Sorry for the typos. I see how to use the MVT now. Not sure if I should post this is a new thread, but I'm now trying to use this result to prove that integral of f(x)=x^2 on [a,b] both exists and equals [itex]\frac{b^3-a^3}{3}[/itex].
I know that for a quadratic, the point that satisfies the MVT is the midpoint of the interval, [itex]\hat{c_i} = \frac{x_j + x_{j-1}}{2}[/itex]. So to generalize for any point c in any partition we know that any point in [itex][x_{j-1}, x_j ][/itex] is at most [itex]\frac{||P||}{2}[/itex] units away from [itex]\hat{c_i}[/itex], where ||P|| is the norm of the partition. Call the actual distance from the midpoint [itex]\partial_j[/itex].

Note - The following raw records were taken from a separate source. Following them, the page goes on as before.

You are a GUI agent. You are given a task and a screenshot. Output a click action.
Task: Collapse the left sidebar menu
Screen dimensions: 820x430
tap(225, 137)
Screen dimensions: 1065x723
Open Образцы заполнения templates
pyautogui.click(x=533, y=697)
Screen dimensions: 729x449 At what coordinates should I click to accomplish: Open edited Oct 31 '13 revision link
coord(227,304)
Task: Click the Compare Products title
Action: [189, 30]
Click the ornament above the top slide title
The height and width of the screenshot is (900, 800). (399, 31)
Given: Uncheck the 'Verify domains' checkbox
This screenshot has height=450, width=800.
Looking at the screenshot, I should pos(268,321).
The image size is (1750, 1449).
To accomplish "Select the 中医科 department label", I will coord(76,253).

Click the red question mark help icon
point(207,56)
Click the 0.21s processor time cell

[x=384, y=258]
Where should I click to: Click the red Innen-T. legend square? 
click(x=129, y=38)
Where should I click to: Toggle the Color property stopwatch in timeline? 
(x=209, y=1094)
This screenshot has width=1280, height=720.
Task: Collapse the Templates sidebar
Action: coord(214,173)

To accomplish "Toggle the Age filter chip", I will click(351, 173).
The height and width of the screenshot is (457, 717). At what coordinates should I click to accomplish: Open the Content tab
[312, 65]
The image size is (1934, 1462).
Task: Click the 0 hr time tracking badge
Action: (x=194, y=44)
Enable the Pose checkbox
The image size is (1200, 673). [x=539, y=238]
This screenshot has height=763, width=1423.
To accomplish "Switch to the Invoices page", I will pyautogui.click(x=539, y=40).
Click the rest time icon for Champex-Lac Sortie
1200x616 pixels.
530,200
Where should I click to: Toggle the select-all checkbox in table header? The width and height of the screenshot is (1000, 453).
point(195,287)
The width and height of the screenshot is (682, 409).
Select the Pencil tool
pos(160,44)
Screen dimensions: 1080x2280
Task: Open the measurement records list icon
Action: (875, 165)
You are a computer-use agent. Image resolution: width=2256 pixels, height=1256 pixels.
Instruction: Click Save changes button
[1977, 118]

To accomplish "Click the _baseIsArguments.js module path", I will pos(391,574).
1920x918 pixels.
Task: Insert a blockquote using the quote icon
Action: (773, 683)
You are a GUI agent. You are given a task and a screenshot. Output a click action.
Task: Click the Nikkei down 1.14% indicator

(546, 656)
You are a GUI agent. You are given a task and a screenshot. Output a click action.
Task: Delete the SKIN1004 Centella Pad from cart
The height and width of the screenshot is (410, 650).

So I want to show that [itex]\left| \sum_{j=1}^{n} \left(\frac{x_j + x_{j-1}}{2} + \partial_j\right)^3 (x_j - x_{j-1}) - \frac{b^3-a^3}{3} \right| < \epsilon[/itex] when [itex]||P||< \delta[/itex]. I was hoping to bound the d's by ||P||/2 and use that to find a delta, but this sum turns out very messy and the terms don't cancel nicely like I'd hoped. Is this the right approach?